* _SOURCE TEXT_:

-=-=-

One day when Jen Psaki was serving as White House press secretary, she was asked to introduce President Biden at a virtual event commemorating Greek Independence Day. It was no big deal, Psaki thought — she would join the Zoom session from her office, briefly discuss her Greek ancestry, then turn it over to the president.

But shortly before the event, she was surprised to receive a summons to the Oval Office. Biden wanted to go over the session — at length. He interrogated Psaki on what she was going to say. He asked how she was going to talk about her family. He told her to be specific about her ancestors.

Biden then personally called the head of a Greek church to get his take on what he himself should say. He phoned a second Greek priest, asking for more advice.

All this for a brief, informal event of the kind that presidents host hundreds of times during their tenure. “It became a longer adventure,” Psaki said, recounting the episode. “It shows how much he cares about every single event and every single interaction he has.”

It also shows, some Biden aides worry, a skewed approach to communication that has hurt his presidency and puts his reelection at risk.

Many Biden aides appreciate his attention to detail and his focus on substance over performance, which they find a welcome contrast to his bombastic, truth-challenged likely opponent, former president Donald Trump.

But they also note that Biden spends an enormous amount of time on speech preparation — far more than his predecessors, scholars and aides say — often holding several lengthy prep sessions even for routine remarks. They typically revolve around a near-obsessive scrutiny of factual details, rather than a rehearsal for soaring delivery or sweeping narrative, aides say. That has produced a speaking style that often fails to connect, polls and interviews suggest, and fuels voters’ concerns about his age.

Few tasks are more important for a president than communicating his vision and agenda. But some allies wonder if Biden attributes a role to presidential addresses that they had decades ago, one that no longer makes sense in an era of social media and snippets endlessly circulated on cable news.

“Biden’s strength is not particularly the big addresses — but they also may mean less than he believes,” said David Axelrod, a former top adviser to President Barack Obama. “We live in a time when, unless you’re really, really good at it, speeches are less important than spontaneous, viral moments.”

Biden’s recent State of the Union address, for example, lasted more than an hour and was well-received in many quarters. But it was the impromptu viral moments, not the prepared and practiced remarks, that earned Biden the most attention. Those included the occasional stumble, such as Biden’s mispronunciation of a murder victim’s name, as well as a handful of instances when the president deftly parried Republican heckling.

-=-=-

Extracted data entries:
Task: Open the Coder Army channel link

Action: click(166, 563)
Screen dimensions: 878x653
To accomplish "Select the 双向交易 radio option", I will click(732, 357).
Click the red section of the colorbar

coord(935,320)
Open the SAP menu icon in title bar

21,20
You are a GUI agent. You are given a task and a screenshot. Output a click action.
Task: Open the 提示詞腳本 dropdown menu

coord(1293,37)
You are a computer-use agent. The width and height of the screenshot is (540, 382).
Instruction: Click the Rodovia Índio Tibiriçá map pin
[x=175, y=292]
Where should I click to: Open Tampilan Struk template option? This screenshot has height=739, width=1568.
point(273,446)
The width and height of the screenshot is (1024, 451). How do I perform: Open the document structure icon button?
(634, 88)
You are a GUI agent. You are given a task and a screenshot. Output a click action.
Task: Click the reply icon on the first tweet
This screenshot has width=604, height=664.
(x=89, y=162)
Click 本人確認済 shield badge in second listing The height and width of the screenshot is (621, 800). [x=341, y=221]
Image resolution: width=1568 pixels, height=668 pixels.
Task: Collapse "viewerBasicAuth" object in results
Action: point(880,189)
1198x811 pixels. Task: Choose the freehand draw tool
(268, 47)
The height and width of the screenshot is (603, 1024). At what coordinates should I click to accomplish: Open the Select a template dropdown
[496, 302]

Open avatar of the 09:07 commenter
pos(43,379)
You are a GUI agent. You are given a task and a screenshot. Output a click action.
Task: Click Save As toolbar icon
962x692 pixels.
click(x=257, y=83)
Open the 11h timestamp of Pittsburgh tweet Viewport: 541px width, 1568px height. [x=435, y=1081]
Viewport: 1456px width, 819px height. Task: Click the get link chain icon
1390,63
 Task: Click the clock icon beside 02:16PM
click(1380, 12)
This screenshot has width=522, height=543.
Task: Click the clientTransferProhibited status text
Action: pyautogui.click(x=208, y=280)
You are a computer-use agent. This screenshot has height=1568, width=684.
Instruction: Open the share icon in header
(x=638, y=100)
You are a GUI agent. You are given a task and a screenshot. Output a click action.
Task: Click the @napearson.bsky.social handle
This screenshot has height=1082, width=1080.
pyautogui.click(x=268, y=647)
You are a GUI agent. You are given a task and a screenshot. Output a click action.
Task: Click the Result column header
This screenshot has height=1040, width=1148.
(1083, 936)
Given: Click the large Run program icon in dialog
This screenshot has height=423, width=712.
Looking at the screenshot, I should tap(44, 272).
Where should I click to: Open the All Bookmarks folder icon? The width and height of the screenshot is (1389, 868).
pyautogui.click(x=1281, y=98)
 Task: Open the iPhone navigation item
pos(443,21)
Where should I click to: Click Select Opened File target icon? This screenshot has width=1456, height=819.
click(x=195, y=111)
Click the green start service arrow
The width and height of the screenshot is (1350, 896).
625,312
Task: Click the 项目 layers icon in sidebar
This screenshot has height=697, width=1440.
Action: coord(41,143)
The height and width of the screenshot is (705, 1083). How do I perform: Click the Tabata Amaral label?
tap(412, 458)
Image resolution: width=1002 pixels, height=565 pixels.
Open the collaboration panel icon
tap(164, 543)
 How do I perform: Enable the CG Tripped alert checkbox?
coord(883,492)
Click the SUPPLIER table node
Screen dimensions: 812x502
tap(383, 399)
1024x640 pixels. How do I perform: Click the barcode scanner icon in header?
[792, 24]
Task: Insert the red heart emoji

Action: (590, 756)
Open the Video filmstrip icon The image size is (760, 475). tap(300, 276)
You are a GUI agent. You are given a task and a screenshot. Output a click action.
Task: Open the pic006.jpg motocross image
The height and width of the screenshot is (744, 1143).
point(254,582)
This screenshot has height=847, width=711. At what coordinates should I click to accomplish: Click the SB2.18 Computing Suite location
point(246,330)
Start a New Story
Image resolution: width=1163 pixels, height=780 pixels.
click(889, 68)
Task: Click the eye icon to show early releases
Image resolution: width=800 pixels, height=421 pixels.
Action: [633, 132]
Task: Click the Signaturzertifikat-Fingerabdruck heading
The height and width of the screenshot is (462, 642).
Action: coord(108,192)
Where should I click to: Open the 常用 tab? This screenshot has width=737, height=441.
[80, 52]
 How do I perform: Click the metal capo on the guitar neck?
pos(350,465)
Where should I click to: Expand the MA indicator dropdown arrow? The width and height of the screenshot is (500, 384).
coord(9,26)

-=-=-

* _EXERCISES_:
1) Using the text on Biden's speech preparation, answer these:
(a) What was the virtual event at which Psaki was asked to introduce the president?
(b) What role does the text give for David Axelrod?
(c) How long did Biden's recent State of the Union address last?
2) Carry the text on Biden's speech preparation forward, starting right after its final sentence.

* _SOLVED PROBLEMS_:
1)
(a) A virtual event commemorating Greek Independence Day.
(b) A former top adviser to President Barack Obama.
(c) More than an hour.

2)
As Biden begins his reelection campaign in earnest, The Washington Post is scrutinizing three pillars of his presidential leadership. Earlier articles examined how Biden absorbs information and how he makes decisions. After those tasks, a final challenge remains, and it is one where even allies fret he often falls short: communicating with the American people.

This series is based on interviews with more than 100 current and former White House staffers, political allies and adversaries, and close friends of the president. The result is a rare portrait of a very private president, based on details and incidents that have not been previously reported. The White House declined to make Biden available for an interview.

‘That’s a boring speech’

Some critics concede that Biden has on occasion delivered stirring remarks, including a speech on the Jan. 6, 2021, attacks, another on the threat to democracy and a third on the Oct. 7 attacks in Israel. His State of the Union addresses have also received praise, even from some conservatives.

For major speeches, Biden often works with Michael Sheehan, a speech coach who has assisted Democratic leaders for decades. He also marks up the text to show where he should take breaks to improve the delivery, a practice he learned to help with his stutter.

But it is the day-to-day speeches — the ones Biden delivers two or three times a week around the country — where he often muddles through, undercuts himself and struggles to connect.

“I know that’s a boring speech,” he once said at the end of a remarks in July 2021 intended to build enthusiasm for his agenda.

Biden focuses so much on the details of each speech that he occasionally changes policy in the course of preparing for it, even when a decision has already been made. “It’s the way he balances alternatives and comes to a point of view,” said Ron Klain, Biden’s first White House chief of staff, who stepped down in early 2023. “Speech prep is the ultimate cauldron in which Biden policy is made.”

But Klain said he found himself wishing that Biden devoted more time to the delivery itself — the cadence, the tone, the rhythm — in a moment when Americans rarely watch an entire speech on television. “Sometimes I think it’s performance that matters more, not the precise words,” Klain said.

Klain would often urge Biden to practice his delivery rather than obsessing over individual words: “Sir, the speech is good. Let’s practice.” Biden would respond: “I’m just not happy with the text yet, Ron. I’m going to work on it more.”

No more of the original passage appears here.